_Do this:_ Copy out every one of the records below word for word, in the same order.

_Supplied records:_

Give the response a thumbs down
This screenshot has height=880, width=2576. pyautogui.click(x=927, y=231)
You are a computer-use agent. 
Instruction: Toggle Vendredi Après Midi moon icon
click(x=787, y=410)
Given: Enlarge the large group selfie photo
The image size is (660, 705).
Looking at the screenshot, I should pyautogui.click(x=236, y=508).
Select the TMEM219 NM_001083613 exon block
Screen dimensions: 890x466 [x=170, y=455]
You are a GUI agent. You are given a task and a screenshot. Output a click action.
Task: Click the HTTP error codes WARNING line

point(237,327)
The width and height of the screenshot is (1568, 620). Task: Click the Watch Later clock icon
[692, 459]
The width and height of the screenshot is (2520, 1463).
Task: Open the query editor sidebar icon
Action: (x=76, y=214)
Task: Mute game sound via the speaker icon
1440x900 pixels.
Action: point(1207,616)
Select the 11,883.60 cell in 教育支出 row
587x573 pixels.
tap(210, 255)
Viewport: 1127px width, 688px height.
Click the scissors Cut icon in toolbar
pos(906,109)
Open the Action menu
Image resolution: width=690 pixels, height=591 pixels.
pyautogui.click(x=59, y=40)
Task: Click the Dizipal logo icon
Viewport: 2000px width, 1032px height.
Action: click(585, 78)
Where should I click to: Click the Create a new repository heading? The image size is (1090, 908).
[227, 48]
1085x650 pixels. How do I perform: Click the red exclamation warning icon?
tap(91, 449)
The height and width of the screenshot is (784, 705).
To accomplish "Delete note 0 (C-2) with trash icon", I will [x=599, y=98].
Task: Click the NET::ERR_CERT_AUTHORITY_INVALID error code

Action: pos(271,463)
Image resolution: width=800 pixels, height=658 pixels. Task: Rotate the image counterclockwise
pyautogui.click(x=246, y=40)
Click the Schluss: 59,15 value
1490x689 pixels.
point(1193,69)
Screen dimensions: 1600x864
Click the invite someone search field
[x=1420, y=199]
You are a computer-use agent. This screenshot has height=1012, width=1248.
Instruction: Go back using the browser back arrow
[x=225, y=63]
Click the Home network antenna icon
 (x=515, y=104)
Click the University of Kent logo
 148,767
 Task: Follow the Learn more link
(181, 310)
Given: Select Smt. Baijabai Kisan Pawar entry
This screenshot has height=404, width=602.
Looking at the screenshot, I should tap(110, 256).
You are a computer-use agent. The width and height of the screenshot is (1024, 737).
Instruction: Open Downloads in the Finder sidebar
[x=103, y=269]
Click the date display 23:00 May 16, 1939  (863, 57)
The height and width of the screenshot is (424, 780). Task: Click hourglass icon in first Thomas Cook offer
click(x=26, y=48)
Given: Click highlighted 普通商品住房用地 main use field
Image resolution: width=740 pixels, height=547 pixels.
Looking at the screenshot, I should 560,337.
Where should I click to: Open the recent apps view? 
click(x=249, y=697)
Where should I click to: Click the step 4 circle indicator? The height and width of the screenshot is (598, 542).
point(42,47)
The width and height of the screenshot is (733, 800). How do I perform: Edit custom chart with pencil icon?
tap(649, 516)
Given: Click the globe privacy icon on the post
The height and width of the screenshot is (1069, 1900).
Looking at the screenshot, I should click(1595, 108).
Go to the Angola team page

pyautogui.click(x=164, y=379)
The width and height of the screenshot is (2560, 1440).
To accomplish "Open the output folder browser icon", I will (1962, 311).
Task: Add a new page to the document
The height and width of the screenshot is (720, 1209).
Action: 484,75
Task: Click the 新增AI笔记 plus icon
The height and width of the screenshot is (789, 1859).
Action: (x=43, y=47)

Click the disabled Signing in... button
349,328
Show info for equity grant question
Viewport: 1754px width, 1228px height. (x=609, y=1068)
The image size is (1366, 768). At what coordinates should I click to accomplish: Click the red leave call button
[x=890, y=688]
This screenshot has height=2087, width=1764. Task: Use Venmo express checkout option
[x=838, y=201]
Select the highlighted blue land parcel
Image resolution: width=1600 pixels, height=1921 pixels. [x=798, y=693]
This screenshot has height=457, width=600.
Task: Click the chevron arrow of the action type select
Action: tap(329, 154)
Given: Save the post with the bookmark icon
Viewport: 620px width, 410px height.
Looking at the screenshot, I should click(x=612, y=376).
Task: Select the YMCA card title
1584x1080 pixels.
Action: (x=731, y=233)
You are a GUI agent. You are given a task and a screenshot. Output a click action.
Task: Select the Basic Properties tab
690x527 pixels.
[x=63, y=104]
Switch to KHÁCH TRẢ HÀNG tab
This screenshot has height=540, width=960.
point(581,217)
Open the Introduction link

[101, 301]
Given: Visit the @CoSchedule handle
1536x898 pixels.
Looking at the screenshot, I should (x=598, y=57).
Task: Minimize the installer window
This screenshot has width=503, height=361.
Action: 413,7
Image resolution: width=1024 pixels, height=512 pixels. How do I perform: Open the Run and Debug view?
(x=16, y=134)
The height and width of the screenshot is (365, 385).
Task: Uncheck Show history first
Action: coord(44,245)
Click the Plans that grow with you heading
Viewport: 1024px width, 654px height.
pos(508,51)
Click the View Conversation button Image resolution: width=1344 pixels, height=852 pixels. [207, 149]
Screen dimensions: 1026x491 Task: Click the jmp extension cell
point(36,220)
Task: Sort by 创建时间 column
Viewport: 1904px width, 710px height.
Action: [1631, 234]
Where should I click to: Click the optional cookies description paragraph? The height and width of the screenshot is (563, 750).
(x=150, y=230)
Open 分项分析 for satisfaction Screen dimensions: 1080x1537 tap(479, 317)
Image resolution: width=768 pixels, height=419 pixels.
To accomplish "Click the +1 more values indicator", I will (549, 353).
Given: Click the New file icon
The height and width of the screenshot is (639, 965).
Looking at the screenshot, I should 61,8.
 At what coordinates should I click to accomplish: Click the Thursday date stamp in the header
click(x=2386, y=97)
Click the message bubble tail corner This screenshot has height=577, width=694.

_Answer to this exercise:_
Give the response a thumbs down
This screenshot has height=880, width=2576. pyautogui.click(x=927, y=231)
You are a computer-use agent. 
Instruction: Toggle Vendredi Après Midi moon icon
click(x=787, y=410)
Given: Enlarge the large group selfie photo
The image size is (660, 705).
Looking at the screenshot, I should pyautogui.click(x=236, y=508).
Select the TMEM219 NM_001083613 exon block
Screen dimensions: 890x466 [x=170, y=455]
You are a GUI agent. You are given a task and a screenshot. Output a click action.
Task: Click the HTTP error codes WARNING line

point(237,327)
The width and height of the screenshot is (1568, 620). Task: Click the Watch Later clock icon
[692, 459]
The width and height of the screenshot is (2520, 1463).
Task: Open the query editor sidebar icon
Action: (x=76, y=214)
Task: Mute game sound via the speaker icon
1440x900 pixels.
Action: point(1207,616)
Select the 11,883.60 cell in 教育支出 row
587x573 pixels.
tap(210, 255)
Viewport: 1127px width, 688px height.
Click the scissors Cut icon in toolbar
pos(906,109)
Open the Action menu
Image resolution: width=690 pixels, height=591 pixels.
pyautogui.click(x=59, y=40)
Task: Click the Dizipal logo icon
Viewport: 2000px width, 1032px height.
Action: click(585, 78)
Where should I click to: Click the Create a new repository heading? The image size is (1090, 908).
[227, 48]
1085x650 pixels. How do I perform: Click the red exclamation warning icon?
tap(91, 449)
The height and width of the screenshot is (784, 705).
To accomplish "Delete note 0 (C-2) with trash icon", I will [x=599, y=98].
Task: Click the NET::ERR_CERT_AUTHORITY_INVALID error code

Action: pos(271,463)
Image resolution: width=800 pixels, height=658 pixels. Task: Rotate the image counterclockwise
pyautogui.click(x=246, y=40)
Click the Schluss: 59,15 value
1490x689 pixels.
point(1193,69)
Screen dimensions: 1600x864
Click the invite someone search field
[x=1420, y=199]
You are a computer-use agent. This screenshot has height=1012, width=1248.
Instruction: Go back using the browser back arrow
[x=225, y=63]
Click the Home network antenna icon
 (x=515, y=104)
Click the University of Kent logo
 148,767
 Task: Follow the Learn more link
(181, 310)
Given: Select Smt. Baijabai Kisan Pawar entry
This screenshot has height=404, width=602.
Looking at the screenshot, I should tap(110, 256).
You are a computer-use agent. The width and height of the screenshot is (1024, 737).
Instruction: Open Downloads in the Finder sidebar
[x=103, y=269]
Click the date display 23:00 May 16, 1939  (863, 57)
The height and width of the screenshot is (424, 780). Task: Click hourglass icon in first Thomas Cook offer
click(x=26, y=48)
Given: Click highlighted 普通商品住房用地 main use field
Image resolution: width=740 pixels, height=547 pixels.
Looking at the screenshot, I should 560,337.
Where should I click to: Open the recent apps view? 
click(x=249, y=697)
Where should I click to: Click the step 4 circle indicator? The height and width of the screenshot is (598, 542).
point(42,47)
The width and height of the screenshot is (733, 800). How do I perform: Edit custom chart with pencil icon?
tap(649, 516)
Given: Click the globe privacy icon on the post
The height and width of the screenshot is (1069, 1900).
Looking at the screenshot, I should click(1595, 108).
Go to the Angola team page

pyautogui.click(x=164, y=379)
The width and height of the screenshot is (2560, 1440).
To accomplish "Open the output folder browser icon", I will (1962, 311).
Task: Add a new page to the document
The height and width of the screenshot is (720, 1209).
Action: 484,75
Task: Click the 新增AI笔记 plus icon
The height and width of the screenshot is (789, 1859).
Action: (x=43, y=47)

Click the disabled Signing in... button
349,328
Show info for equity grant question
Viewport: 1754px width, 1228px height. (x=609, y=1068)
The image size is (1366, 768). At what coordinates should I click to accomplish: Click the red leave call button
[x=890, y=688]
This screenshot has height=2087, width=1764. Task: Use Venmo express checkout option
[x=838, y=201]
Select the highlighted blue land parcel
Image resolution: width=1600 pixels, height=1921 pixels. [x=798, y=693]
This screenshot has height=457, width=600.
Task: Click the chevron arrow of the action type select
Action: tap(329, 154)
Given: Save the post with the bookmark icon
Viewport: 620px width, 410px height.
Looking at the screenshot, I should click(x=612, y=376).
Task: Select the YMCA card title
1584x1080 pixels.
Action: (x=731, y=233)
You are a GUI agent. You are given a task and a screenshot. Output a click action.
Task: Select the Basic Properties tab
690x527 pixels.
[x=63, y=104]
Switch to KHÁCH TRẢ HÀNG tab
This screenshot has height=540, width=960.
point(581,217)
Open the Introduction link

[101, 301]
Given: Visit the @CoSchedule handle
1536x898 pixels.
Looking at the screenshot, I should (x=598, y=57).
Task: Minimize the installer window
This screenshot has width=503, height=361.
Action: 413,7
Image resolution: width=1024 pixels, height=512 pixels. How do I perform: Open the Run and Debug view?
(x=16, y=134)
The height and width of the screenshot is (365, 385).
Task: Uncheck Show history first
Action: coord(44,245)
Click the Plans that grow with you heading
Viewport: 1024px width, 654px height.
pos(508,51)
Click the View Conversation button Image resolution: width=1344 pixels, height=852 pixels. [207, 149]
Screen dimensions: 1026x491 Task: Click the jmp extension cell
point(36,220)
Task: Sort by 创建时间 column
Viewport: 1904px width, 710px height.
Action: [1631, 234]
Where should I click to: Click the optional cookies description paragraph? The height and width of the screenshot is (563, 750).
(x=150, y=230)
Open 分项分析 for satisfaction Screen dimensions: 1080x1537 tap(479, 317)
Image resolution: width=768 pixels, height=419 pixels.
To accomplish "Click the +1 more values indicator", I will (549, 353).
Given: Click the New file icon
The height and width of the screenshot is (639, 965).
Looking at the screenshot, I should 61,8.
 At what coordinates should I click to accomplish: Click the Thursday date stamp in the header
click(x=2386, y=97)
Click the message bubble tail corner This screenshot has height=577, width=694.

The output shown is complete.